_GIVEN PROBLEM_: Copy the data below word for word, line by line, and leave out the pictures.

_RECORDS FOR PROCESSING_:
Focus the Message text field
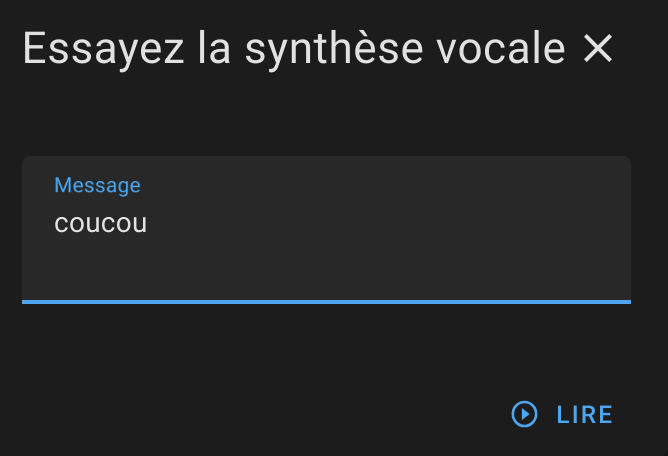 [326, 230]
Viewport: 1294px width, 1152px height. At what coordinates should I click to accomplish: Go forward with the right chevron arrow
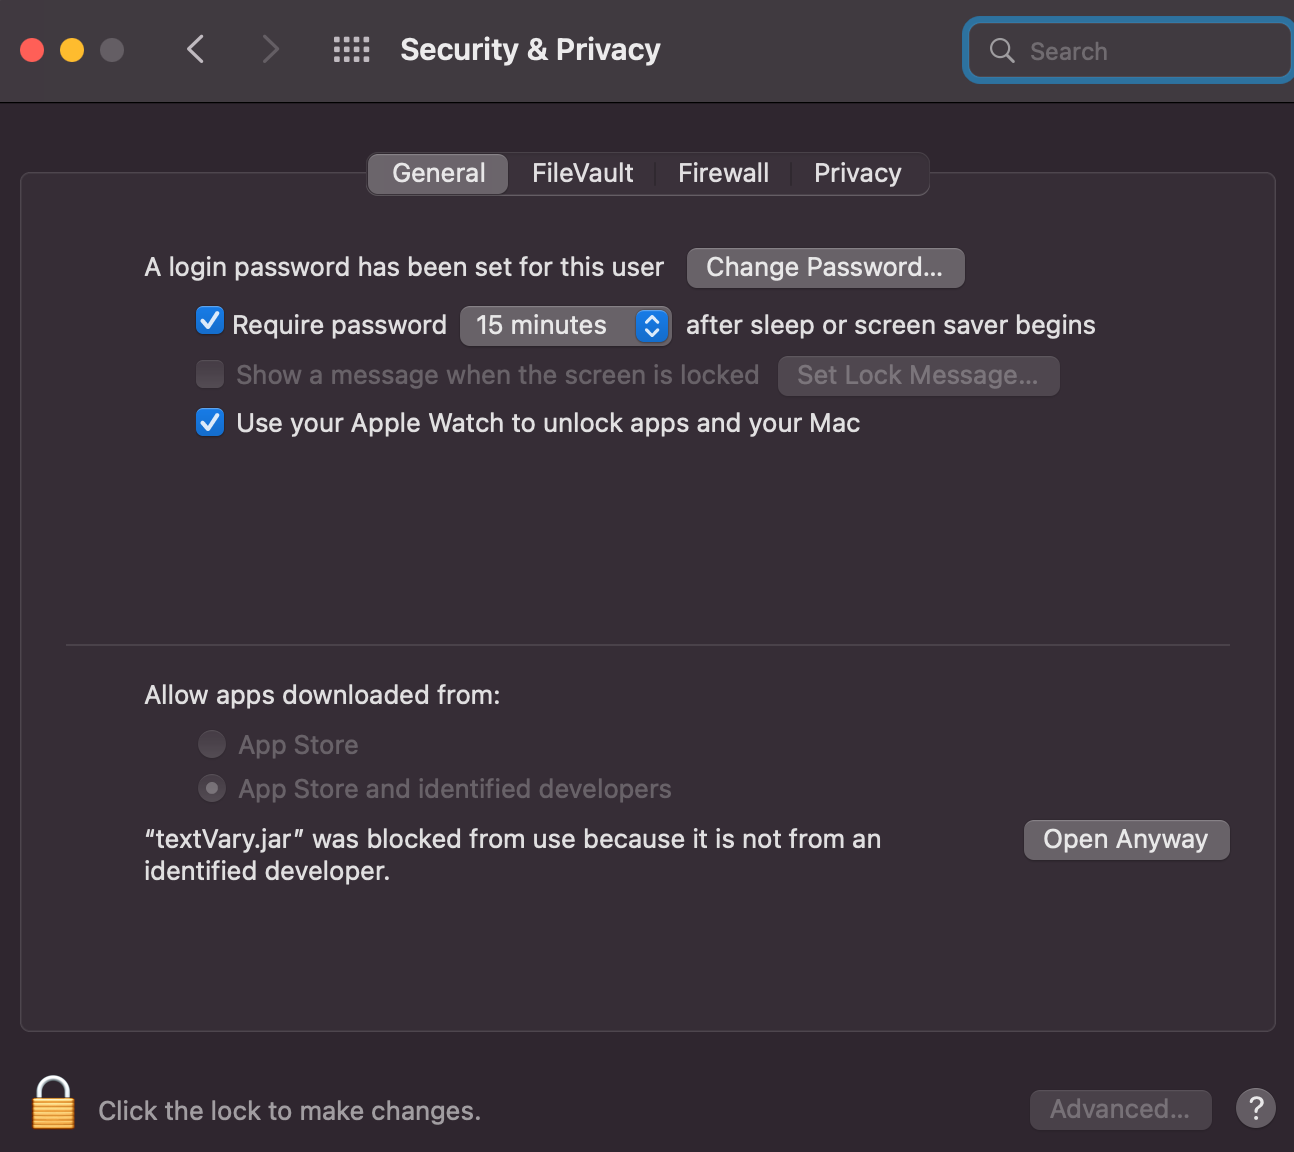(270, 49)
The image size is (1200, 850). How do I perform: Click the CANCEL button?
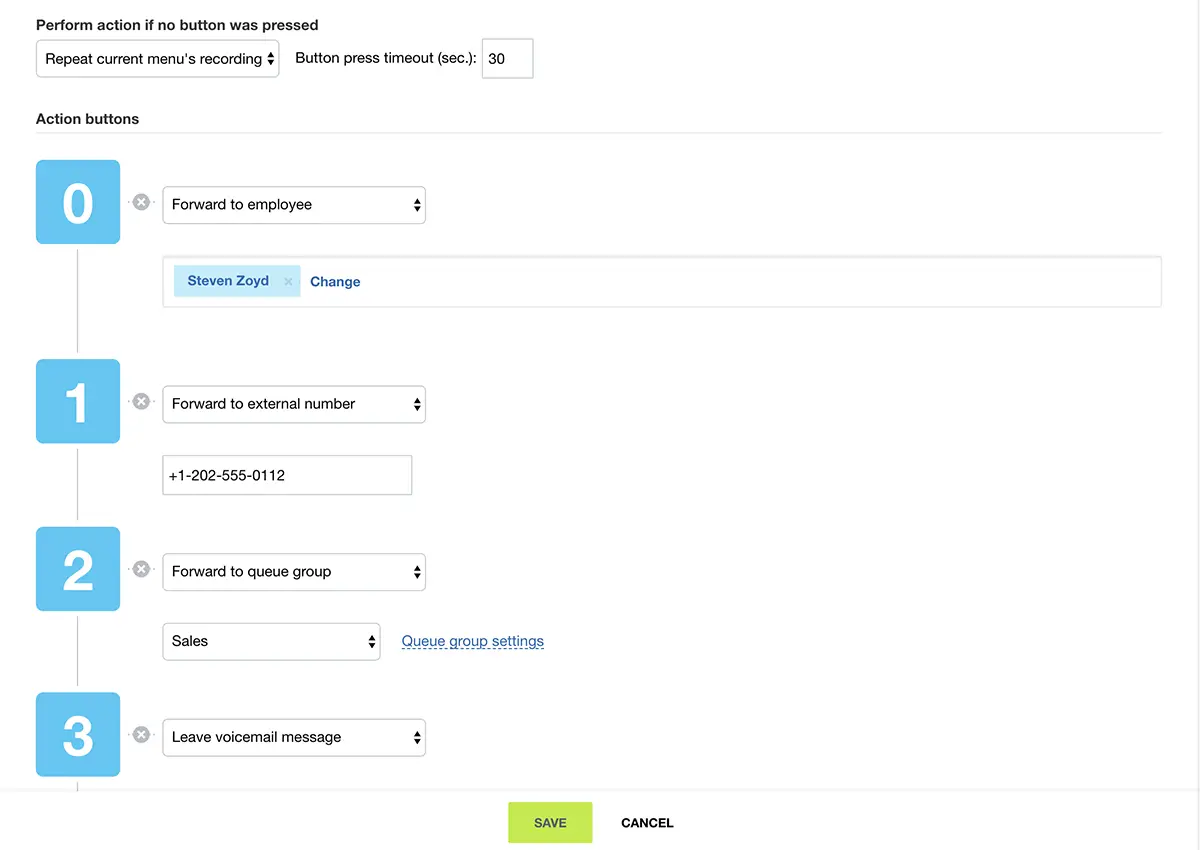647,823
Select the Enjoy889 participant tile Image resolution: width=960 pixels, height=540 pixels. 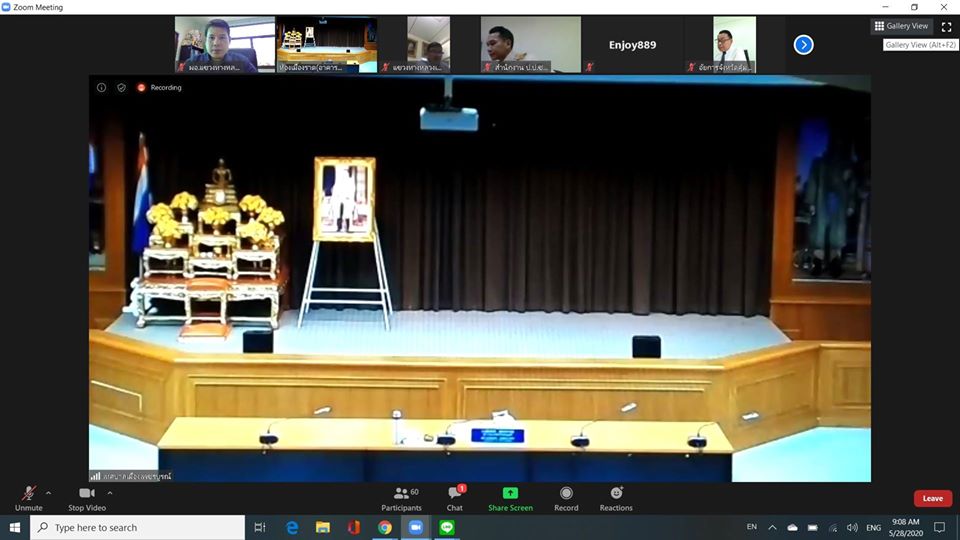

_WRITTEN SOLUTION_:
Focus the Message text field
 [326, 230]
Viewport: 1294px width, 1152px height. At what coordinates should I click to accomplish: Go forward with the right chevron arrow
(270, 49)
The image size is (1200, 850). How do I perform: Click the CANCEL button?
647,823
Select the Enjoy889 participant tile Image resolution: width=960 pixels, height=540 pixels. 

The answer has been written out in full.